MACC’s Director of Special Operations, Datuk Bahri Mohamad Zin, refused to confirm or deny that Isa’s son had been called in, the report added.
It was reported earlier that a senior Felda officer attached to a Felda subsidiary, Felda Investment Corporation (FIC), has been remanded by the authorities since Sunday. Also apprehended was an alleged middleman to the deal, Malaysiakini reported.
In December last year, FIC announced that it had acquired the Grand Plaza Kensington Hotel in London to “diversify its investment assets”.
The acquisition made it the first London property for FIC and the second for Felda.
Isa had also said then that the newly acquired hotel served to complement Felda’s existing property, the Grand Plaza Serviced Apartments in Bayswater, another hot spot for Malaysians visiting London.

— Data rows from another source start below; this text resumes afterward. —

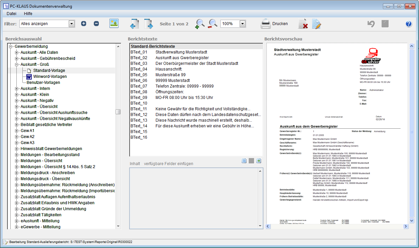Click the plus icon next to Filter
This screenshot has height=248, width=419.
point(84,24)
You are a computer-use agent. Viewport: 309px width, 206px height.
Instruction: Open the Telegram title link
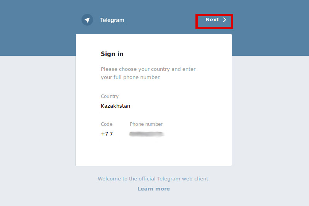(x=112, y=20)
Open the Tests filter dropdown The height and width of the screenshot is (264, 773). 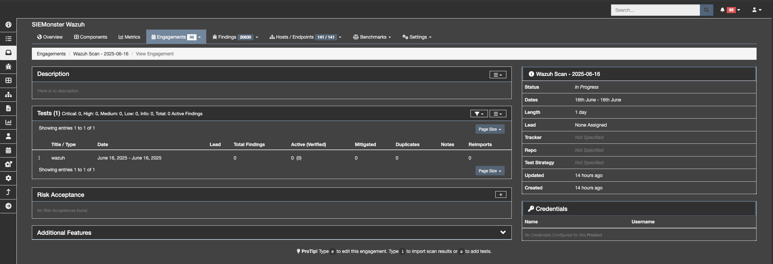point(479,114)
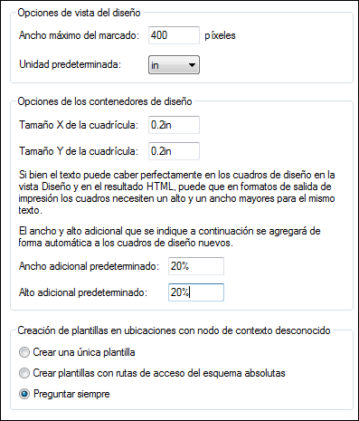Click the 'Creación de plantillas en ubicaciones' group title
Image resolution: width=359 pixels, height=421 pixels.
pos(174,330)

“While the Grand Plaza Serviced Apartments’ main appeal is for visitors with (their) families or [those] travelling in a group, the Grand Plaza Kensington aims to attract guests who are looking for a luxurious yet affordable accommodation,” he had said.
Isa had also said that the acquisition of Grand Plaza Kensington brings the number of hotels and resorts owned by Felda to 12.
The Grand Plaza Kensington is a four-star hotel with 62 units of guest rooms and two units of three-bedroom serviced apartments, located at Lexham Gardens within the exclusive district of Kensington and Chelsea.
It is also close to Western London’s popular shopping street, the Kensington High Street.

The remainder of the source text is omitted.